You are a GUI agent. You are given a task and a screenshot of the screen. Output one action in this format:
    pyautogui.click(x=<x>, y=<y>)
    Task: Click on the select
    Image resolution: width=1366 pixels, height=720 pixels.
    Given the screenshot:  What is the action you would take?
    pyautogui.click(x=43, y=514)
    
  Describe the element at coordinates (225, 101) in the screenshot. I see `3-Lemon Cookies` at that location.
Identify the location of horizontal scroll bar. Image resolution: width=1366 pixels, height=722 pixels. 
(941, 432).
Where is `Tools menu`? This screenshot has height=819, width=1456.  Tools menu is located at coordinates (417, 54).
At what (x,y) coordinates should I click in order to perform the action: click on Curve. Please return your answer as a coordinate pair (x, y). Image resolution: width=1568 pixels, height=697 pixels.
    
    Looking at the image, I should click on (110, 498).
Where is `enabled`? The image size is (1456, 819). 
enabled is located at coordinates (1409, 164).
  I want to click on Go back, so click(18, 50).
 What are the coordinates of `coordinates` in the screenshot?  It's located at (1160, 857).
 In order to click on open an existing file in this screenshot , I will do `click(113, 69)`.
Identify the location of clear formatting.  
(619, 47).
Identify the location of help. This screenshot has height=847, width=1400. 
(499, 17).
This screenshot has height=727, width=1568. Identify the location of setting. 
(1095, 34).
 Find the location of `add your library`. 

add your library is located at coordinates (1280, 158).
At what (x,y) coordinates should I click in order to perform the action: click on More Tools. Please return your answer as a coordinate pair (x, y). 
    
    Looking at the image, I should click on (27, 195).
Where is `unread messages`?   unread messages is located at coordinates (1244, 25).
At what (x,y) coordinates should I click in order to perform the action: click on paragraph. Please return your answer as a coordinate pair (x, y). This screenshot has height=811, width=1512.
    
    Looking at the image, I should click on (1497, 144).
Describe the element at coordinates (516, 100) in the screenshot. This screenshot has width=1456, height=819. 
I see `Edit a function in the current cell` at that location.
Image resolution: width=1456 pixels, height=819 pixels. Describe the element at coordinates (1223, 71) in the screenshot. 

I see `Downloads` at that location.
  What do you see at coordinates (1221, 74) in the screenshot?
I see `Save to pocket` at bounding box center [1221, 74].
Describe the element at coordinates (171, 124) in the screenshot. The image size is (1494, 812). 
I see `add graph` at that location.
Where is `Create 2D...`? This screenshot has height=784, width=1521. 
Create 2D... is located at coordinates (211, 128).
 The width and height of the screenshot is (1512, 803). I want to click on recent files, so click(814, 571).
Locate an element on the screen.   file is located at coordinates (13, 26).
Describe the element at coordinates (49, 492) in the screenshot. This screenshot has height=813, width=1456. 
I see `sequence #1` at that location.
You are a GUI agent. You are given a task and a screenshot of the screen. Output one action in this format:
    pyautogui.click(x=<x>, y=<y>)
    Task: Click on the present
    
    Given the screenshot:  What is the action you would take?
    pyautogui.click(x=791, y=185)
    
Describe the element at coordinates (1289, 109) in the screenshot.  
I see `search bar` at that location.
* * * * * * * * *
> _TASK STATEMENT_
Reproduce word for word the lines above, from the one containing "What are the" through the one containing "coordinates (1244, 25).", both included.

> _RESPONSE TO THIS EXERCISE_
 What are the coordinates of `coordinates` in the screenshot?  It's located at (1160, 857).
 In order to click on open an existing file in this screenshot , I will do `click(113, 69)`.
Identify the location of clear formatting.  
(619, 47).
Identify the location of help. This screenshot has height=847, width=1400. 
(499, 17).
This screenshot has height=727, width=1568. Identify the location of setting. 
(1095, 34).
 Find the location of `add your library`. 

add your library is located at coordinates (1280, 158).
At what (x,y) coordinates should I click in order to perform the action: click on More Tools. Please return your answer as a coordinate pair (x, y). 
    
    Looking at the image, I should click on (27, 195).
Where is `unread messages`?   unread messages is located at coordinates (1244, 25).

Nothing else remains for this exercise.